Sheldon Silver Continues to Veto the Second Avenue Subway

One of the greatest scandals in the history of New York City has been and still is the situation with regard to the Second Avenue Subway.

In the 1950s the voters approved a $500 million bond issue to build the Second Avenue subway line along the same route which was followed at that time by the Second Avenue elevated train, the "L".

The L was torn down but the Second Avenue Subway line was never built. Instead, the $500 million was used to build the BQE, or "Brooklyn Queens Expressway".
Sheldon Silver

Now, the Second Avenue Subway, which originally was supposed to have been built in 1953, is back on the agenda. The transit authority has presented a plan to build it by the year 2015. However, this plan is being vetoed by Sheldon Silver, the same politician who brought about the re-instatement of the nefarious rent control laws after they expired by operation of law in 1997.

__COLLECTED DATA__

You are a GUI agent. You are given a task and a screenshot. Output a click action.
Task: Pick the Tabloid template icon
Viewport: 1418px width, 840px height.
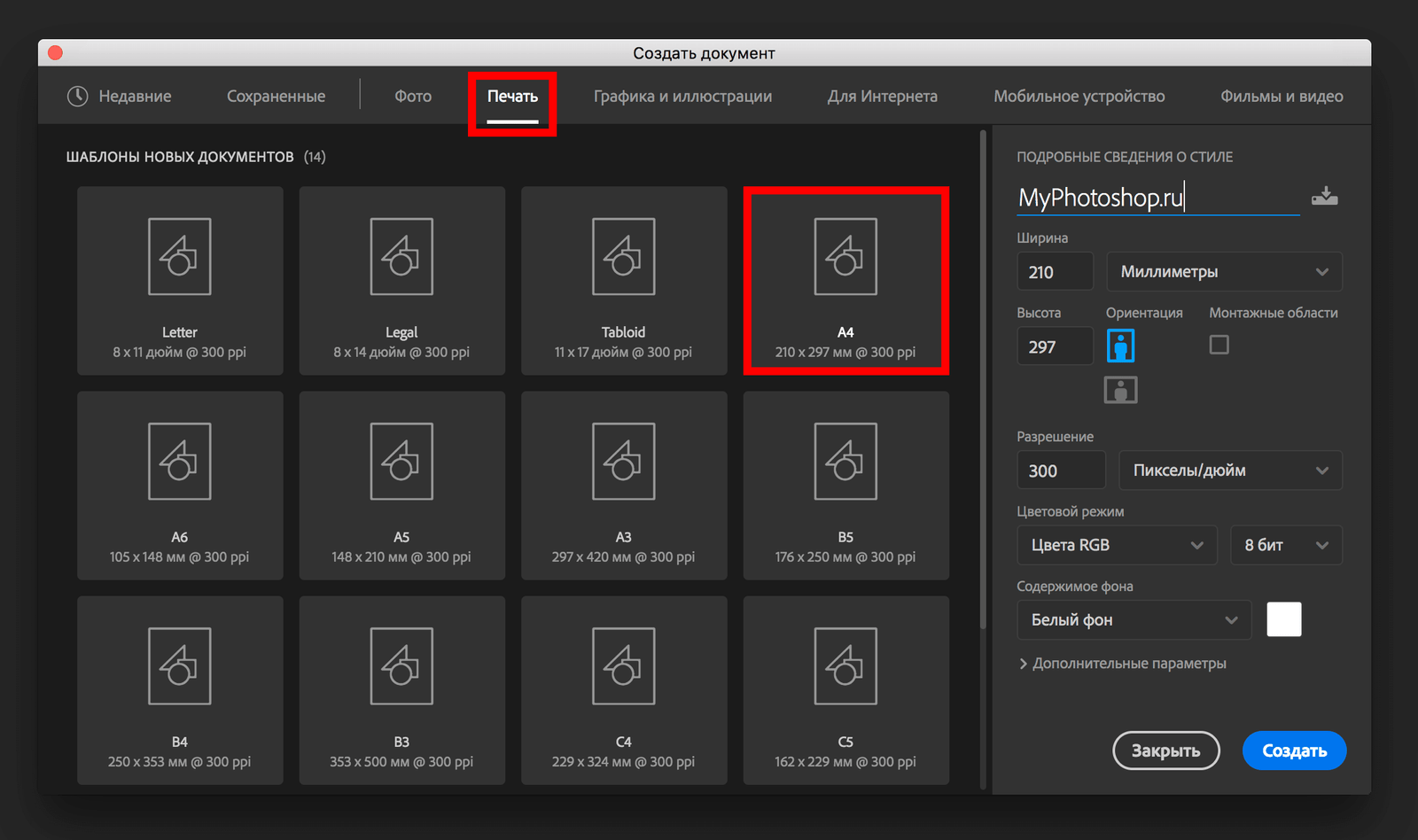[624, 257]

__WHAT TO WORK ON__
1. Using the Second Avenue Subway article, decide whether each statement agrees with it, and answer yes or no along with the deciding words quoted from the article: (a) Voters in the 1950s approved a $500 million bond issue. (b) The bond money paid for building the Second Avenue Subway. (c) The transit authority plans to finish the line by 2020.
2. Transcribe the Second Avenue Subway article from "Now, the Second" up to and including "law in 1997.".
3. List every specific year that the Second Avenue Subway article gives as a four-digit number.
The material that comes after the Second Avenue Subway article is separate from it.

__EXPECTED RESULTS__
1.
(a) Yes: "In the 1950s the voters approved a $500 million bond issue"
(b) No: "Instead, the $500 million was used to build the BQE"
(c) No: "The transit authority has presented a plan to build it by the year 2015."

2.
Now, the Second Avenue Subway, which originally was supposed to have been built in 1953, is back on the agenda. The transit authority has presented a plan to build it by the year 2015. However, this plan is being vetoed by Sheldon Silver, the same politician who brought about the re-instatement of the nefarious rent control laws after they expired by operation of law in 1997.

3. 1953, 2015, 1997